TASK DESCRIPTION – Return every line of the listing that includes the string "Data".
____
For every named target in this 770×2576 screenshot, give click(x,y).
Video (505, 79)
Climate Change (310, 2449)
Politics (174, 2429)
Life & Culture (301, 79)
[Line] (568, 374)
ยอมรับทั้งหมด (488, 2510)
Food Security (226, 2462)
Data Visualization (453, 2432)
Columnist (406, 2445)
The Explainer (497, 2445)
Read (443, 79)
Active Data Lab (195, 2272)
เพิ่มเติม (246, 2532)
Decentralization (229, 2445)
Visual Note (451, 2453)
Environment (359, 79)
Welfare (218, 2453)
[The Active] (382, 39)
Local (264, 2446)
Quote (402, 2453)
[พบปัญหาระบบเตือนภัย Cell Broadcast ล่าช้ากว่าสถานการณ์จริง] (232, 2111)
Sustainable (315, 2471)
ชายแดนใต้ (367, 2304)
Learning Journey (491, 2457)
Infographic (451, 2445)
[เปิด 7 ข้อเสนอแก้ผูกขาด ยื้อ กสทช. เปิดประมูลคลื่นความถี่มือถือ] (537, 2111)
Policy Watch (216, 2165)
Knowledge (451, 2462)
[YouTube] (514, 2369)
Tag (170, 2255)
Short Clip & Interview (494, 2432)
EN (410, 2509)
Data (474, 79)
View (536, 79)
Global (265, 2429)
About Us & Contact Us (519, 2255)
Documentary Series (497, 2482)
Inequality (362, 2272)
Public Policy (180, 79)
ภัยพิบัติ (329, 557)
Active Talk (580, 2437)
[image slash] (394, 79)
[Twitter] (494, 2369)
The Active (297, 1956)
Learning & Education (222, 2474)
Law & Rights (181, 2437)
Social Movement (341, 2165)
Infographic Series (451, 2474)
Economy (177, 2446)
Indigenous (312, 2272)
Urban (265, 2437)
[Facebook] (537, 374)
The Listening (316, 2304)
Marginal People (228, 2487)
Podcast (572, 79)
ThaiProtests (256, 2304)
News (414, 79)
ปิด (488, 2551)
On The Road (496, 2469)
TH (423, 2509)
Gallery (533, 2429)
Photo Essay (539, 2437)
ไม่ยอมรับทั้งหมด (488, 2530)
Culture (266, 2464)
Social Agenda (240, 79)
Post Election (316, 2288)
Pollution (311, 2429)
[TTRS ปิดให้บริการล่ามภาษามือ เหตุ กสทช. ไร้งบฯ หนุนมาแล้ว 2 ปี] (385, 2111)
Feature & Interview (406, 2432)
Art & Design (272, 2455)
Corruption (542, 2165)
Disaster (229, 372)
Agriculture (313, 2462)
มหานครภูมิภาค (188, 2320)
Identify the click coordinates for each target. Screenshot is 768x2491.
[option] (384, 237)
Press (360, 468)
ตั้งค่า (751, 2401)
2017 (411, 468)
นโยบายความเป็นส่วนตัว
____
ANSWER AREA –
Data Visualization (453, 2432)
Active Data Lab (195, 2272)
Data (474, 79)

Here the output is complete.